Oni walczyli dla nas

Oni walczyli dla nas

Protest w Sejmie wyciągnął na światło dzienne nasz problem, wstydliwie zamiatany pod dywan

Czersk, 21 maja. W świetlicy warsztatów terapeutycznych dla niepełnosprawnych przy ul. Pomorskiej 10 zebrała się grupa kobiet, opiekunek dorosłych dzieci. Najstarsza dobiega siedemdziesiątki, najmłodsza jest po czterdziestce. Ani jednego mężczyzny.
– Z zasady jest tak, że to my, kobiety, zostajemy z tymi dziećmi na całe życie, na dobre i złe. Choć mężowie nas wspierają, my mamy wszystko na głowie, walczymy o każdy grosz, o każdą godzinę rehabilitacji, jeździmy na komisje do lekarzy orzeczników, do specjalistów, staramy się, by życie naszych dorosłych dzieci było godne, by nasze dzieci wyszły do ludzi, by były szanowane. Przez lata nas pomijano, nie zauważano, nikt nawet nie informował nas o naszych prawach. Ten protest w Sejmie wreszcie wyciągnął na światło dzienne nasz problem, wstydliwie zamiatany pod dywan. Ci protestujący walczyli również dla nas.

My i nasze dzieci

Helena Bannach, emerytka z Czerska, opiekuje się córką z zespołem Downa. Katarzyna, rocznik 1977, jest po wymianie rozrusznika, cierpi na alergię, ma problemy z astmą i tarczycą. Mimo to dobrze sobie radzi. Ostatnio, gdy w domu zdarzyła się awaria centralnego ogrzewania, zadzwoniła do ojca: „Tato, przyjedź, woda się gotuje”. Rodzice Katarzyny sami mają problemy ze zdrowiem. Mama chciałaby choć raz wyjechać z córką dokądkolwiek. Na takiej wycieczce były ostatnio 20 lat temu.

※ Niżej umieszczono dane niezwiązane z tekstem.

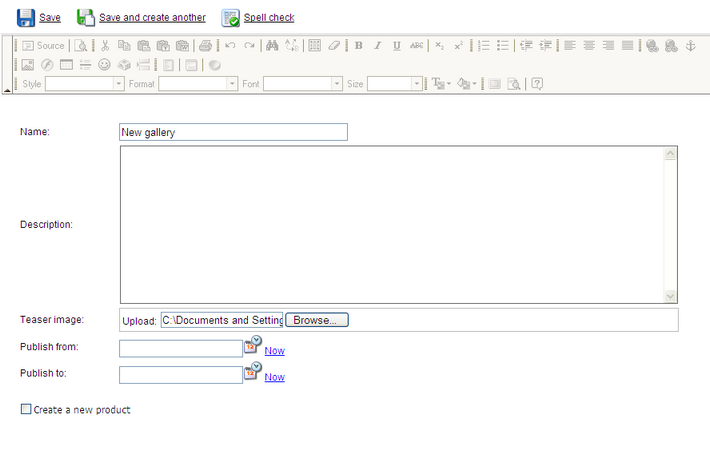Click Save and create another link
Viewport: 710px width, 463px height.
[x=152, y=17]
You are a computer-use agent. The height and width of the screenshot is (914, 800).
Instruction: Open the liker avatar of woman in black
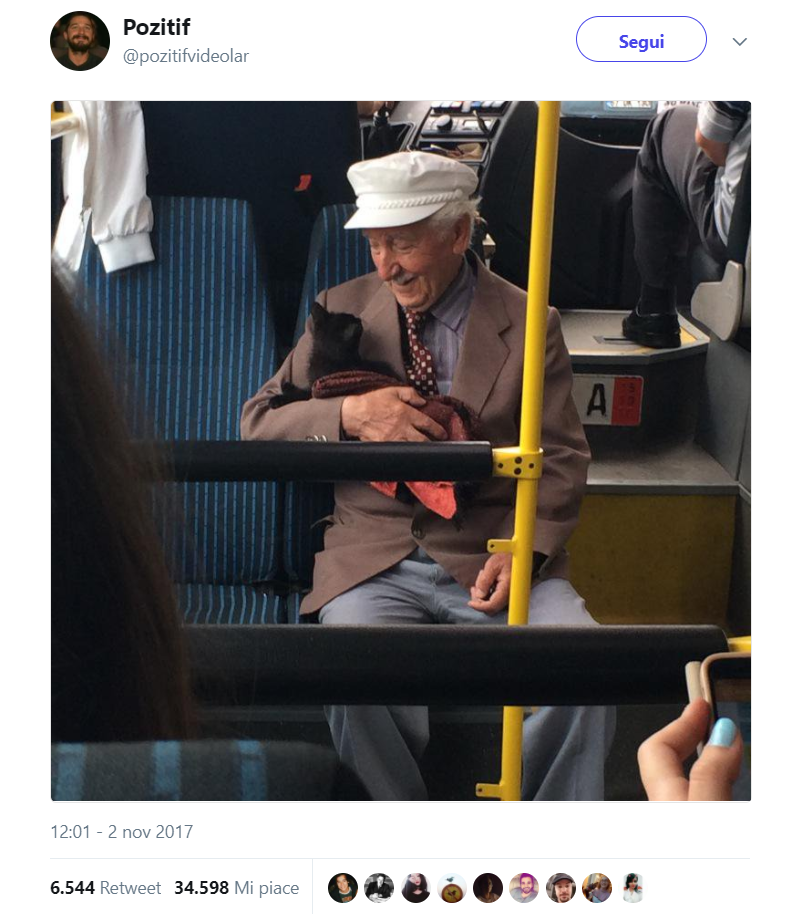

39-letni Tomasz, syn emerytki Krystyny Trzebiatowskiej, porusza się na wózku. Nie chodzi, nie mówi, cierpi na jeszcze inne schorzenia. Córka pani Krystyny namawia ją na wyjazd do Niemiec. Tam każdy opiekun niepełnosprawnego otrzymuje 2 tys. euro za to, że nie oddał go do zakładu. Tomasz w Polsce – tak jak Katarzyna – otrzymuje 740 zł renty socjalnej na rękę i 153 zł zasiłku pielęgnacyjnego. Jego mama po 20 latach pracy w spółdzielni meblarskiej (przeszła na wcześniejsze świadczenie ze względu na niepełnosprawność syna), ma 1,1 tys. zł emerytury. Podobną emeryturę ma Helena Bannach.

Sylwia Narloch, wdowa od 11 lat, obecnie na niewielkiej emeryturze, na którą przeszła po 20 latach pracy, zajmuje się dwoma niepełnosprawnymi synami – Sławomirem i Krzysztofem.

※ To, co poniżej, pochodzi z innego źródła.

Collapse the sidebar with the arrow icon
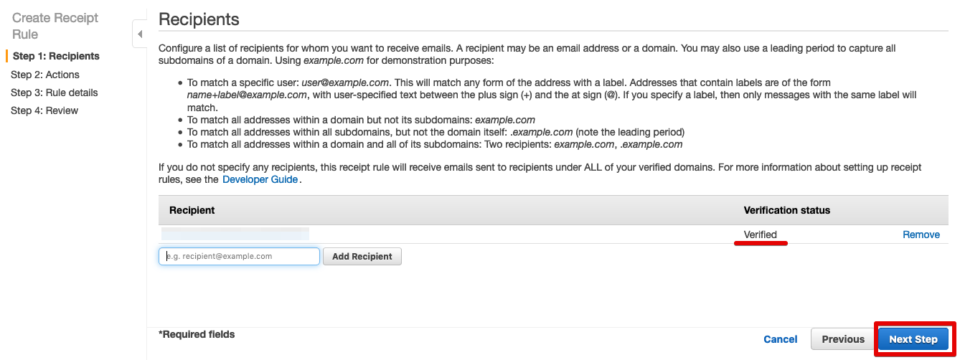The image size is (960, 360). click(140, 34)
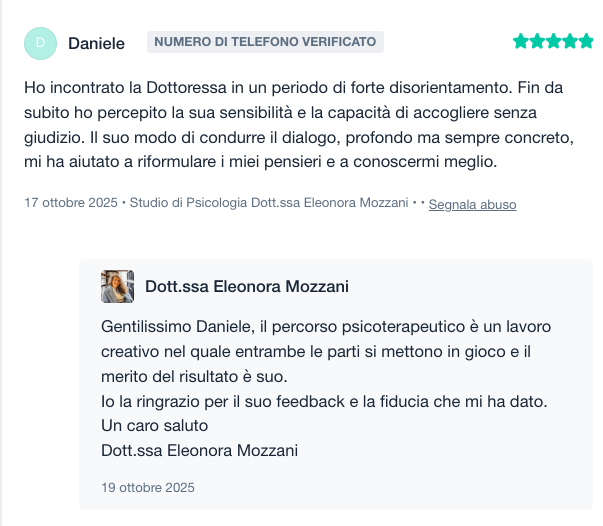Select the fourth rating star

[x=569, y=42]
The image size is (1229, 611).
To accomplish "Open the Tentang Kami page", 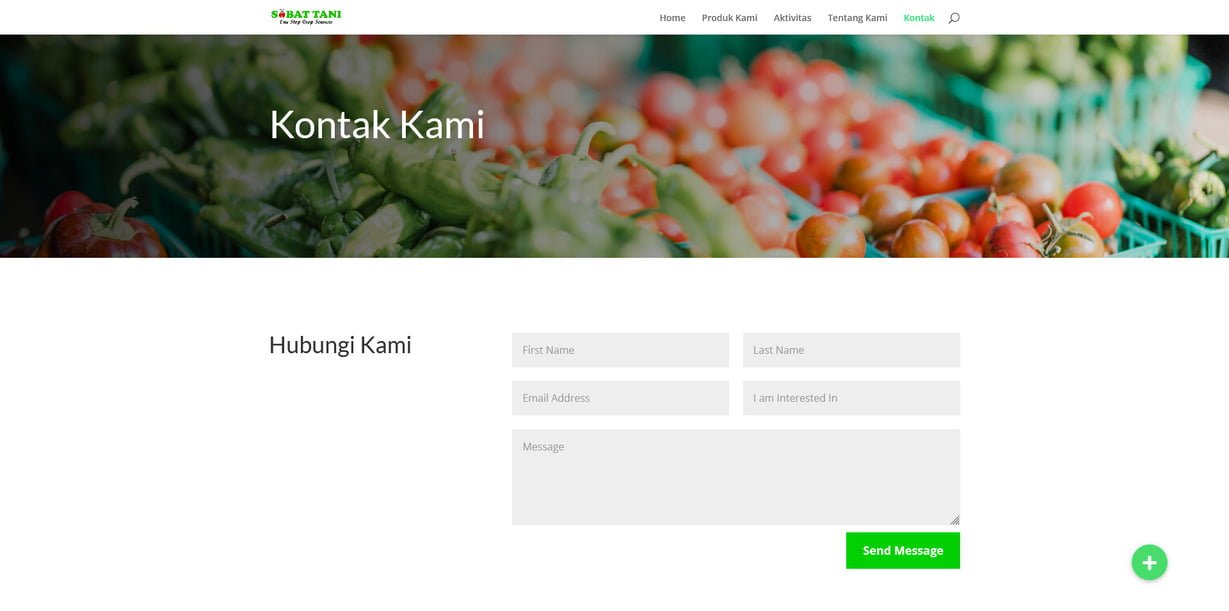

– Sławomir ma 44 lata, stopień niepełnosprawności umiarkowany i drugą grupę inwalidzką – mówi. Mogę go chociaż posłać po zakupy, choć trochę gubi się w liczeniu. Planuje podjąć pracę w spółdzielni socjalnej, właśnie ćwiczy umiejętności w pracowni stolarskiej. 46-letni Krzysztof nie chodzi i wymaga całodobowej opieki. Czasem jestem zmęczona, chciałabym choć na jeden dzień odetchnąć, wynająć kogoś do opieki albo chociaż pojechać z Krzysiem na wczasy. Niestety, dochody mi na to nie pozwalają. Co z tego, że synowie mają renty socjalne, kiedy to niewielkie pieniądze. Sławek ma komórkę, nawet jakoś tam korzysta z Facebooka, dodaje mu to poczucia dorosłości i pewności siebie.

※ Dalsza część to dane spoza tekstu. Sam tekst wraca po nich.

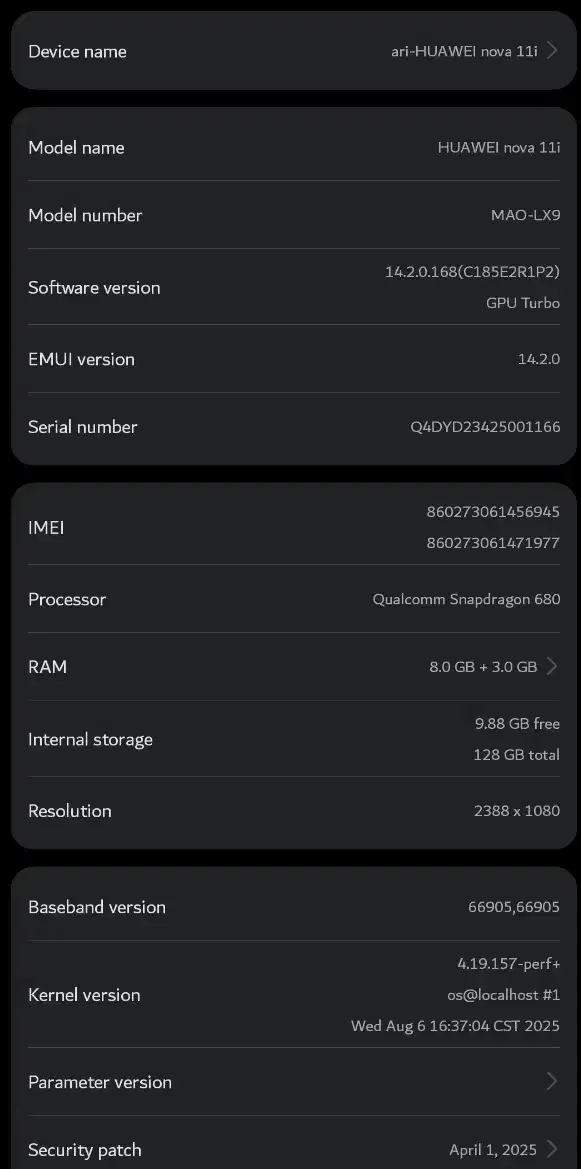Tap the IMEI information row
The width and height of the screenshot is (581, 1169).
coord(290,527)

– Dlaczego nikt nie rozumie, że nasze dzieci to dorośli ludzie, którzy mają takie potrzeby jak inni i chcą funkcjonować w społeczeństwie jak wszyscy? Chcą sobie kupić nowy ciuch, nowe buty, pójść do fryzjera, wyjść do kina, do restauracji, zadzwonić. Owszem, od czerwca renta socjalna ma być o 100 zł wyższa, ale to kropla w morzu potrzeb – podkreśla Grażyna Margańska, matka 24-letniego Pawła z zespołem Pradera-Williego.

Tylko Maria Urbańska, wdowa od 18 lat, która opiekuje się 42-letnim synem i 36-letnią córką, mówi niewiele. Jej syn pracuje w spółdzielni socjalnej, a córka przyjeżdża na warsztaty.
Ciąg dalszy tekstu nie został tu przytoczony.